- **INSTRUCTIONS FOR THE TASK**
Write out the data below without any changes, beginning with its first line and stopping after the line that contains "click(761, 77)".

- **EXERCISE MATERIAL**
* * * * *
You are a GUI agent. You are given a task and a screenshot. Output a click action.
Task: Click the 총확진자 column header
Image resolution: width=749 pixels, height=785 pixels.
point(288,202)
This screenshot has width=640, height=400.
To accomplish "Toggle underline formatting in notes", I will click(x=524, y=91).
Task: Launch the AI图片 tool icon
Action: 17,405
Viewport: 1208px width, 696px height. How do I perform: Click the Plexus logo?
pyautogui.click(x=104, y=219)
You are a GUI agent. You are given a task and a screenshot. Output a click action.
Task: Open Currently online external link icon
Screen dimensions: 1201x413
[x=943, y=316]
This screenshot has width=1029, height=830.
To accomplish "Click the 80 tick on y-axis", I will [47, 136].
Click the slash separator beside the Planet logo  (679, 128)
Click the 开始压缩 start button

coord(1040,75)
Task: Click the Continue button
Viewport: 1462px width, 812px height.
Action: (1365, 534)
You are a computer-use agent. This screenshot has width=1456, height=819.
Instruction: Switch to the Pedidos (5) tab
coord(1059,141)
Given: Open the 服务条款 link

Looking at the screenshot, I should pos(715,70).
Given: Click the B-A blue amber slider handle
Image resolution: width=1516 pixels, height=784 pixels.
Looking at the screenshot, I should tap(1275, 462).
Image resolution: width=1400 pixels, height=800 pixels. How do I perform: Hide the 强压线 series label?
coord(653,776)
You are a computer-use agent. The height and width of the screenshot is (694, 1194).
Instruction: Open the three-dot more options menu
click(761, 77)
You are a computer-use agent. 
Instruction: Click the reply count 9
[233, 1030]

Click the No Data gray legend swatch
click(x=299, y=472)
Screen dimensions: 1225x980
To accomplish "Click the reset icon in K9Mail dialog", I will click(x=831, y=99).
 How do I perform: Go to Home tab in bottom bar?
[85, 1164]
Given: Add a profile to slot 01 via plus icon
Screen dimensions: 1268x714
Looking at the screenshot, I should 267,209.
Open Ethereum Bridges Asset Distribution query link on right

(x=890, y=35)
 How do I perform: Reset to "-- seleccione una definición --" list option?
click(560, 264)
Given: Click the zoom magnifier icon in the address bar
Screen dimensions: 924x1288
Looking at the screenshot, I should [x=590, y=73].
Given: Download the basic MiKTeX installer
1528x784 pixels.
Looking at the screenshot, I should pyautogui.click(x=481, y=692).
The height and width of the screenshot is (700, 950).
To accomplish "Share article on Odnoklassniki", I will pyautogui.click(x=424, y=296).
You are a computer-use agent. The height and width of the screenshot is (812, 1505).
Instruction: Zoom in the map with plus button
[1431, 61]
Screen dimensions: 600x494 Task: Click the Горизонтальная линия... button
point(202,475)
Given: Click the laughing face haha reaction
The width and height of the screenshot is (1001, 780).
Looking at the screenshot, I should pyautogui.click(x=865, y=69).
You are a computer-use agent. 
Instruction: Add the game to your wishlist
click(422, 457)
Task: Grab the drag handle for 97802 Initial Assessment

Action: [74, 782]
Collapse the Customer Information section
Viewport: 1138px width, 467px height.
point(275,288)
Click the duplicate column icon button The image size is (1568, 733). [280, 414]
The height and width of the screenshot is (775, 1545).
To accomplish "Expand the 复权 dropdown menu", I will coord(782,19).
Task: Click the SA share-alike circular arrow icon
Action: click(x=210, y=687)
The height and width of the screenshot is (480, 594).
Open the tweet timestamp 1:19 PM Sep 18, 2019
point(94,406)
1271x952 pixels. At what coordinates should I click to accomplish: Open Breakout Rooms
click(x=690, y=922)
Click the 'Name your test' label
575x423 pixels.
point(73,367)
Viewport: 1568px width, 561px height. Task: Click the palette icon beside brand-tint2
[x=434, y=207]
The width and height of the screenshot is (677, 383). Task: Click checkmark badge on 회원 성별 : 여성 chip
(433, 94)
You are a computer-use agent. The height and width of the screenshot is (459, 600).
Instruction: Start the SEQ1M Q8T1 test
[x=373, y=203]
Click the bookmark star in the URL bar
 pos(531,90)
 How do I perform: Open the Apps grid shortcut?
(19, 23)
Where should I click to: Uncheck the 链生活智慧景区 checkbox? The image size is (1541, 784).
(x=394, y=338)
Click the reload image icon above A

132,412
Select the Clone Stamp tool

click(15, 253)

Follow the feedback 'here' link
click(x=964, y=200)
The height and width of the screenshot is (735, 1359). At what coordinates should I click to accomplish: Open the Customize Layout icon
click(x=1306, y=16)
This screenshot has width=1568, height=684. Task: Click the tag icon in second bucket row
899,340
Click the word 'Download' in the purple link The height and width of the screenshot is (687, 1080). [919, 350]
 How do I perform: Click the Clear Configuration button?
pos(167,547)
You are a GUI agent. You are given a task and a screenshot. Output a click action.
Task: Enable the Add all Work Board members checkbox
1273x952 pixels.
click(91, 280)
* * * * *
- **THE OUTPUT**
You are a GUI agent. You are given a task and a screenshot. Output a click action.
Task: Click the 총확진자 column header
Image resolution: width=749 pixels, height=785 pixels.
point(288,202)
This screenshot has width=640, height=400.
To accomplish "Toggle underline formatting in notes", I will click(x=524, y=91).
Task: Launch the AI图片 tool icon
Action: 17,405
Viewport: 1208px width, 696px height. How do I perform: Click the Plexus logo?
pyautogui.click(x=104, y=219)
You are a GUI agent. You are given a task and a screenshot. Output a click action.
Task: Open Currently online external link icon
Screen dimensions: 1201x413
[x=943, y=316]
This screenshot has width=1029, height=830.
To accomplish "Click the 80 tick on y-axis", I will [47, 136].
Click the slash separator beside the Planet logo  (679, 128)
Click the 开始压缩 start button

coord(1040,75)
Task: Click the Continue button
Viewport: 1462px width, 812px height.
Action: (1365, 534)
You are a computer-use agent. This screenshot has width=1456, height=819.
Instruction: Switch to the Pedidos (5) tab
coord(1059,141)
Given: Open the 服务条款 link

Looking at the screenshot, I should pos(715,70).
Given: Click the B-A blue amber slider handle
Image resolution: width=1516 pixels, height=784 pixels.
Looking at the screenshot, I should tap(1275, 462).
Image resolution: width=1400 pixels, height=800 pixels. How do I perform: Hide the 强压线 series label?
coord(653,776)
You are a computer-use agent. The height and width of the screenshot is (694, 1194).
Instruction: Open the three-dot more options menu
click(761, 77)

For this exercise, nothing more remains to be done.